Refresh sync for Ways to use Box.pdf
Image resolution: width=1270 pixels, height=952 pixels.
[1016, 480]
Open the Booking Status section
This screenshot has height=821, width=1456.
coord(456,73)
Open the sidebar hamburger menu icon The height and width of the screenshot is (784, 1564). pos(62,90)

- - -

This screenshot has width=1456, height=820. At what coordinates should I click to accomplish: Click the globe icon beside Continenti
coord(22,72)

- - -

**Task description:** Return, word for word, the lines of the data above from the line with "This screenshot has height=821, width=1456." through the line with "Open the sidebar", inclusive.

**Written solution:**
This screenshot has height=821, width=1456.
coord(456,73)
Open the sidebar hamburger menu icon The height and width of the screenshot is (784, 1564). pos(62,90)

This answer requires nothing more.